Wednesday, October 1, 2025
HomeBeritaLAPORAN KHUSUS - Rencana Trump: Gaza dijual, Palestina dihapus

LAPORAN KHUSUS – Rencana Trump: Gaza dijual, Palestina dihapus

Dalam beberapa hari ke depan, Hamas akan mempelajari rencana 20 poin Donald Trump untuk Gaza.

Proposal tersebut, yang telah disetujui oleh Benjamin Netanyahu, perdana menteri Israel, akan melucuti kekuatan gerakan Palestina dan mengakhiri kehadirannya di Jalur Gaza.

Sebenarnya, rencana ini akan mengambil alih Gaza sepenuhnya dari kendali Palestina.

Ada sejumlah poin yang akan disambut baik oleh kalangan besar masyarakat Palestina.

Kesepakatan itu akan menjamin pembebasan 250 narapidana seumur hidup, serta 1.700 warga Palestina dari Gaza yang telah ditahan dalam kondisi mengerikan sejak Oktober 2023.

Teks proposal bahkan mencantumkan bahwa “semua perempuan dan anak-anak yang ditahan dalam konteks itu” akan dibebaskan — yang menunjukkan pengakuan bahwa mereka sengaja dijadikan alat tawar.

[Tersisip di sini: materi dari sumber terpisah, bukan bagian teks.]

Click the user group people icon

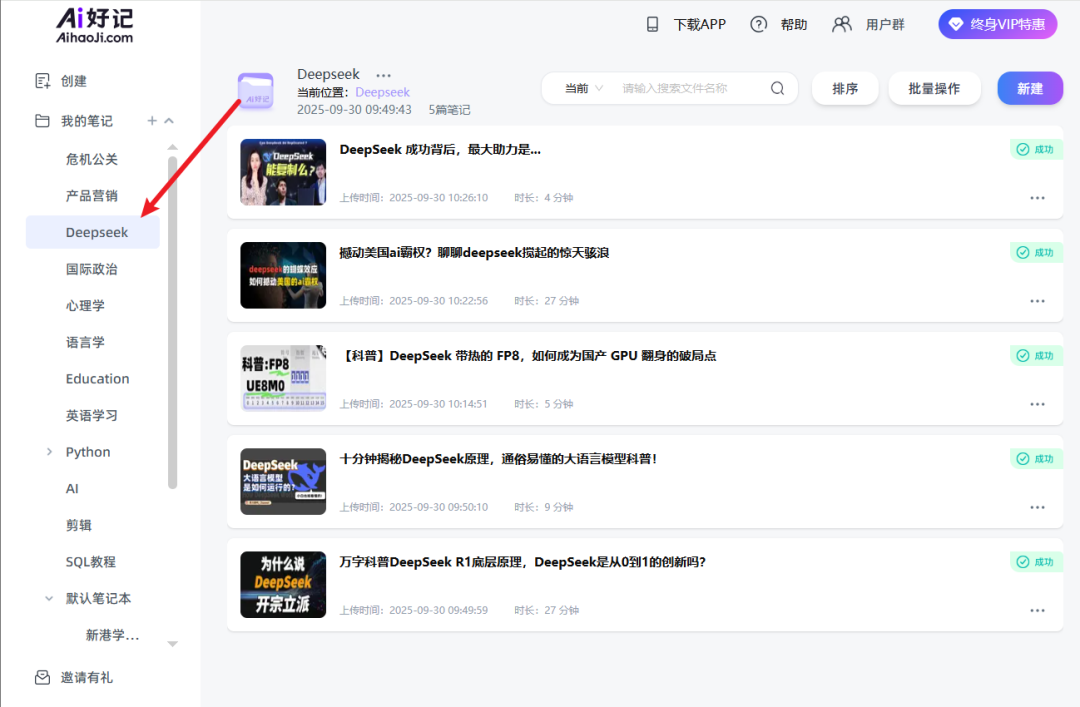(842, 24)
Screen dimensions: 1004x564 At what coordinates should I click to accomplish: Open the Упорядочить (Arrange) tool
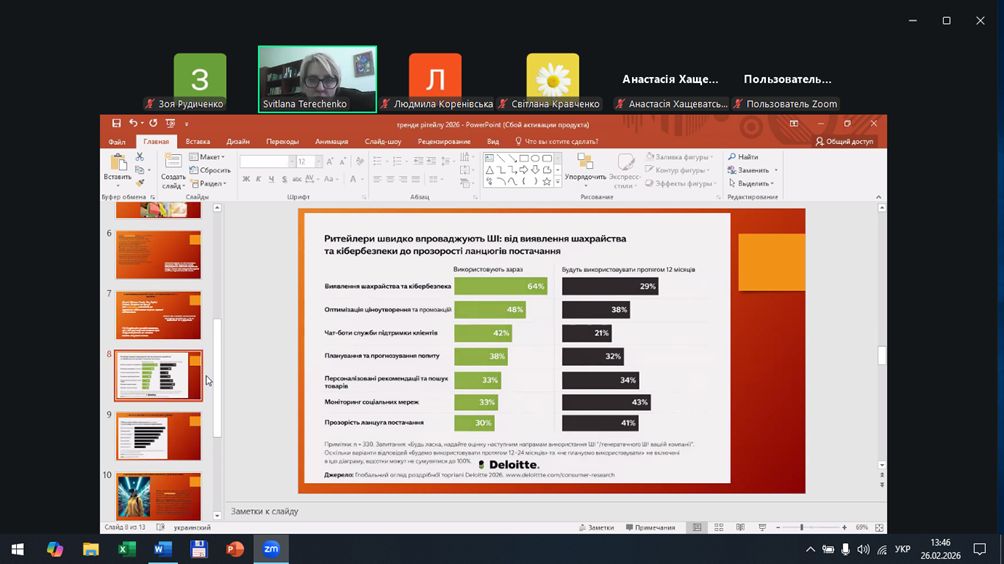click(x=584, y=166)
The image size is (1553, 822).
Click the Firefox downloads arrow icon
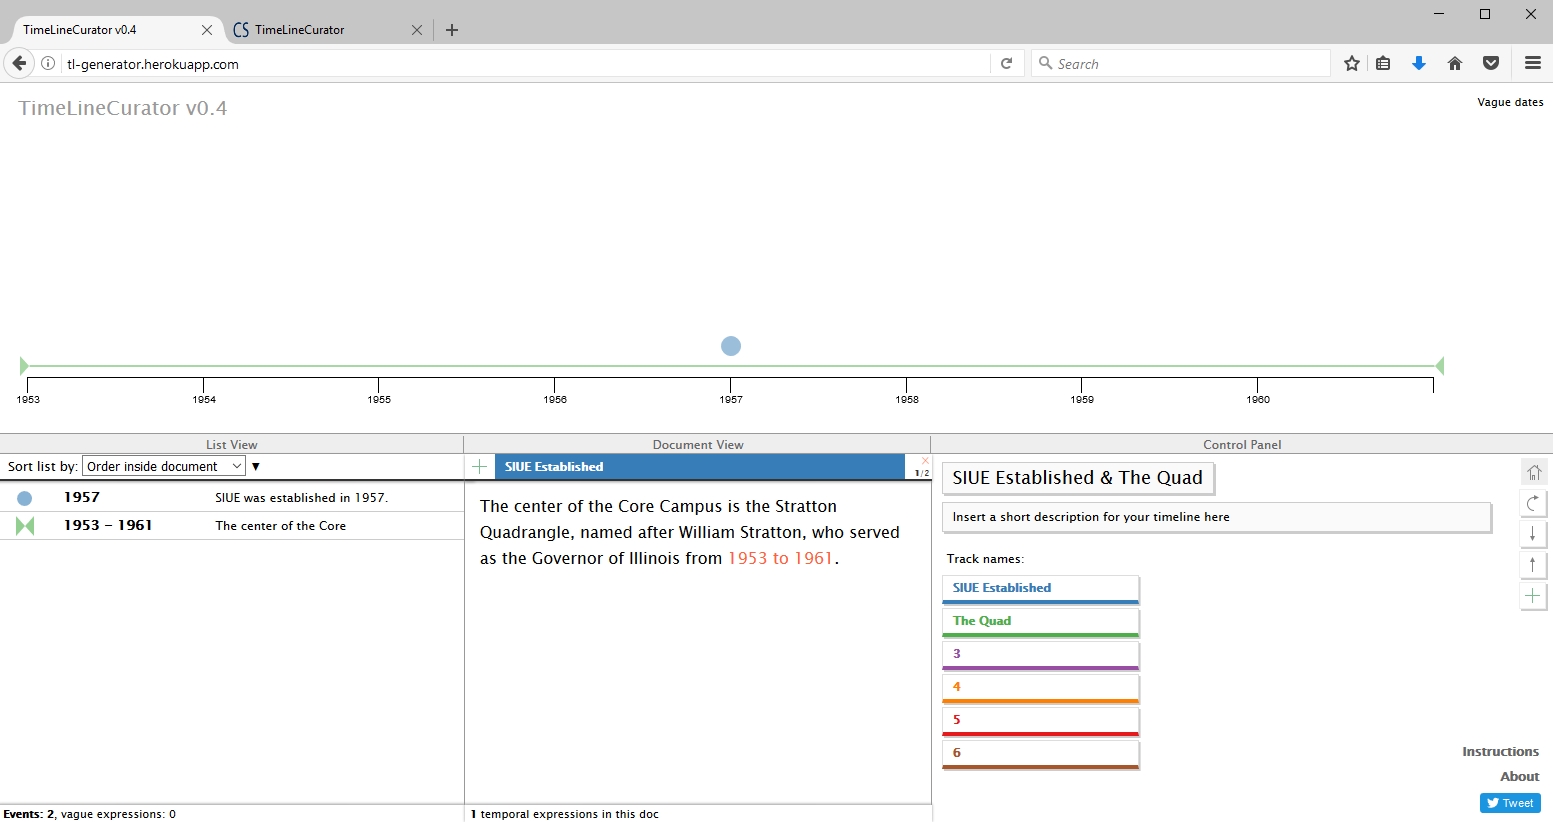pyautogui.click(x=1418, y=63)
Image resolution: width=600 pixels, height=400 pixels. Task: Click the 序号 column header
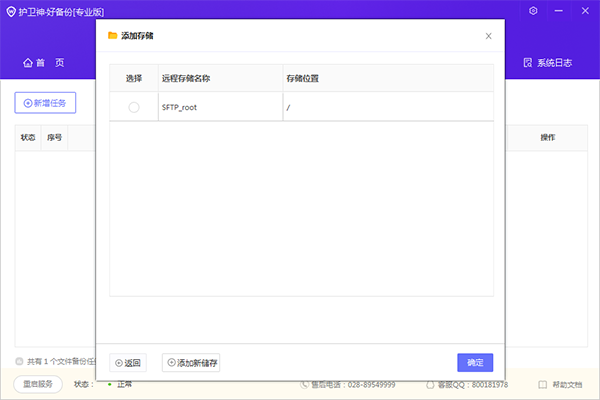[x=55, y=137]
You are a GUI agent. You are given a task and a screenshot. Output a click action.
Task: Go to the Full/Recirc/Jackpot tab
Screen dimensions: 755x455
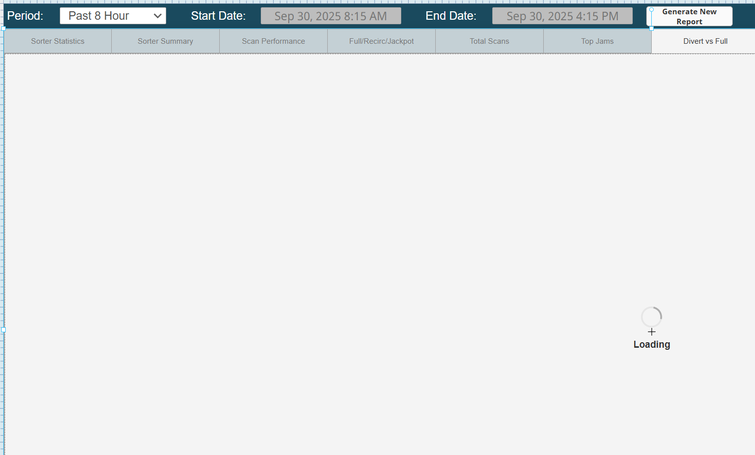coord(381,41)
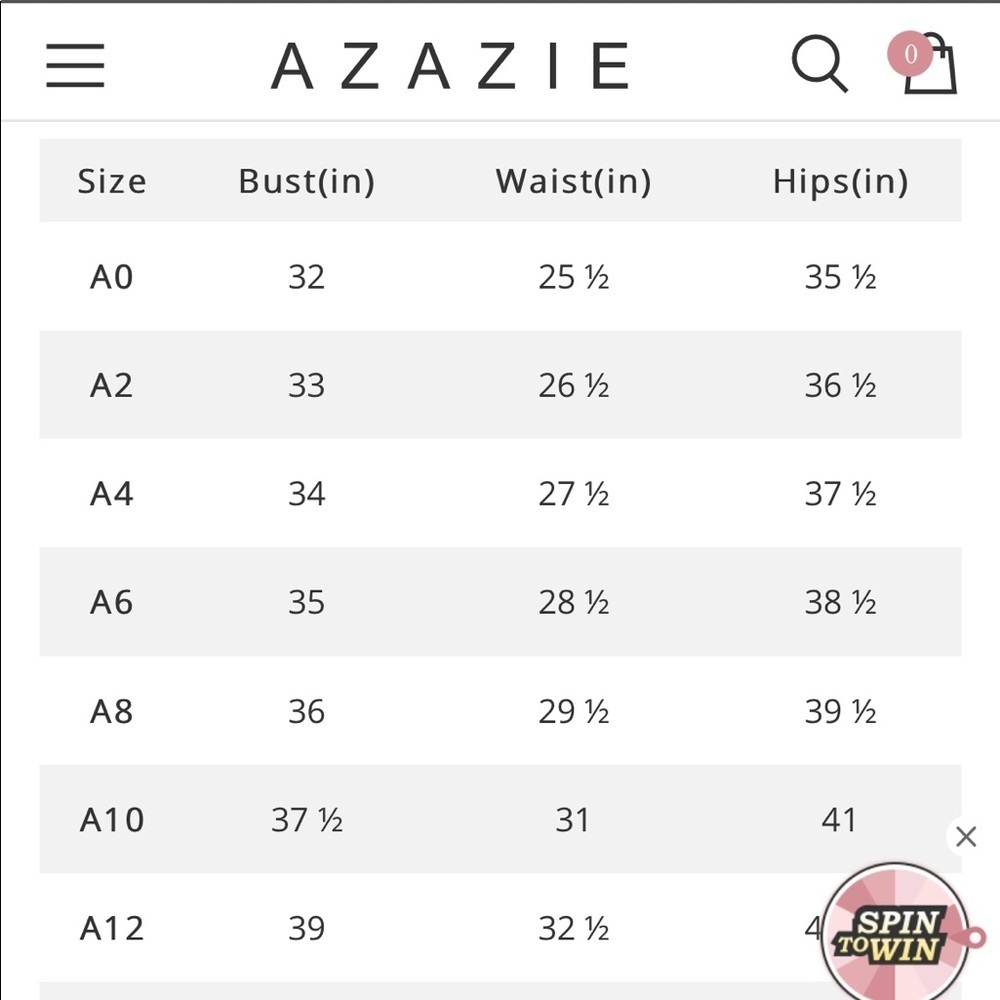Viewport: 1000px width, 1000px height.
Task: Select the Size column header
Action: click(111, 181)
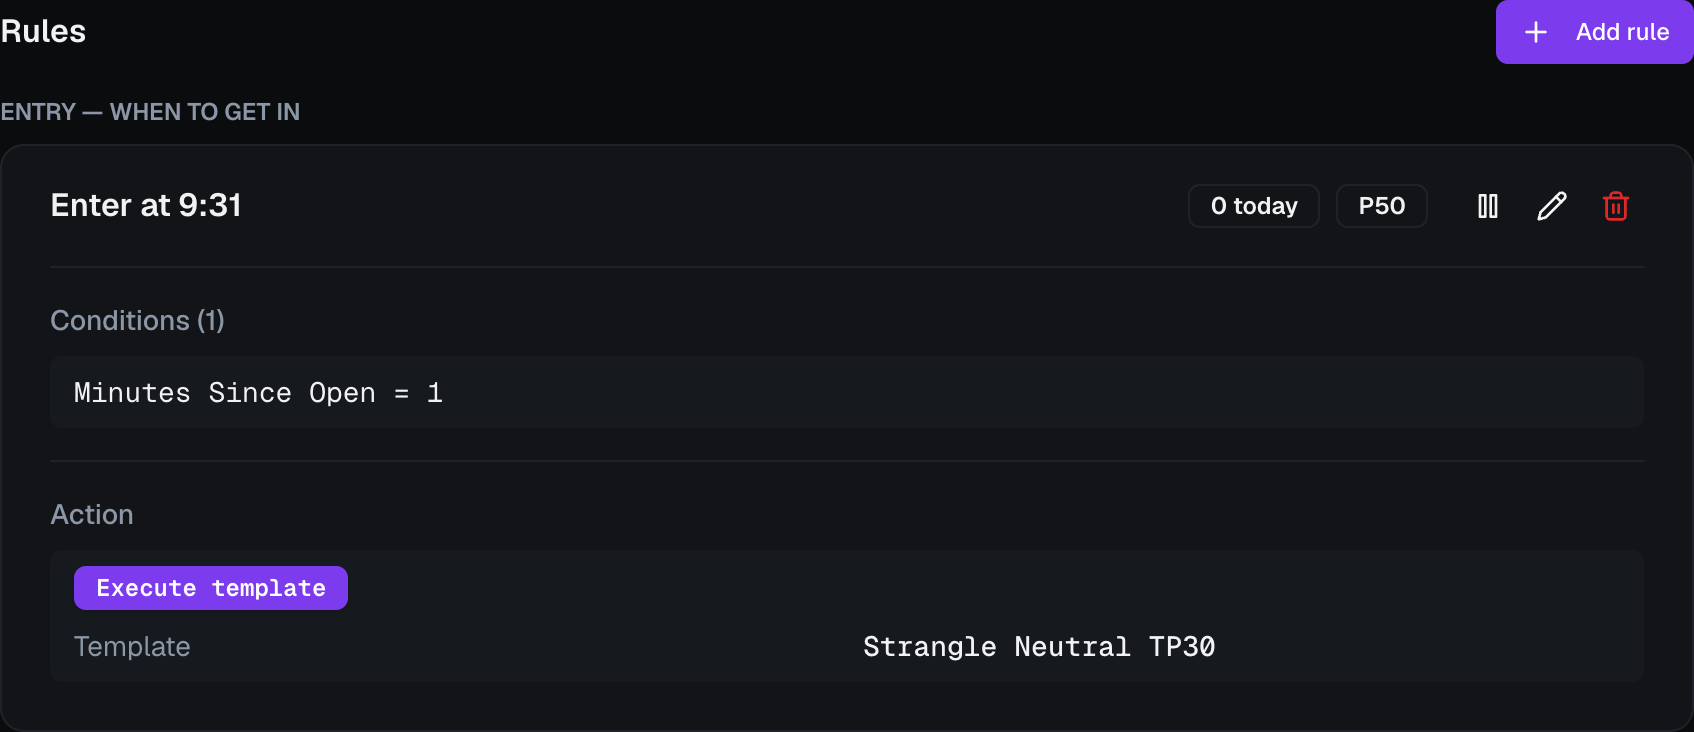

Disebutkan bahwa jika semua pihak setuju dengan kesepakatan tersebut, “bantuan penuh akan segera dikirim ke dalam Jalur Gaza”. Bantuan itu akan masuk tanpa gangguan melalui PBB dan lembaga-lembaganya, Palang Merah, dan lembaga-lembaga “yang tidak terkait sama sekali dengan salah satu pihak”.

Itu tampaknya menandakan akhir dari Gaza Humanitarian Foundation yang kontroversial dan didukung AS serta Israel.

Sekali lagi, redaksi tersebut mengakui pelanggaran Israel, secara jelas menyiratkan bahwa bantuan tidak diperbolehkan cukup masuk dan bahwa distribusinya dikendalikan oleh organisasi yang berafiliasi dengan Israel.

Namun, terdapat ruang gerak besar bagi Israel dalam banyak bagian kesepakatan itu, karena pembicaraan tentang garis waktu (timelines) yang ambigu dan samar.

Sebuah “International Stabilisation Force” (ISF) akan diterjunkan di Gaza. Sementara itu, militer Israel “akan mundur berdasarkan standar, tonggak pencapaian, dan kerangka waktu yang terkait dengan demiliterisasi” yang akan disepakati antara Israel, ISF, AS, dan para penjamin global.

Apa saja tonggak dan kerangka waktu itu belum jelas sekarang.

“Tidak ada rencana dalam arti sesuatu yang cukup substansial dan terperinci yang bisa diterapkan — tidak ada kerincian soal garis waktu dan peta,” kata Daniel Levy, seorang analis Inggris-Israel dan mantan negosiator perdamaian, kepada Middle East Eye.

“Itu memang disengaja. Itu memungkinkan Israel menyalahkan pihak lain jika kesepakatan tidak tercapai atau ketika Netanyahu memutuskan untuk tidak melaksanakan dan melanjutkan serangan genosida.”

Annelle Sheline, mantan pejabat Departemen Luar Negeri AS yang mengundurkan diri akibat perang Gaza, sepakat bahwa rencana tersebut sengaja dibuat samar dan mengingat kembali kegagalan Kesepakatan Oslo 1993.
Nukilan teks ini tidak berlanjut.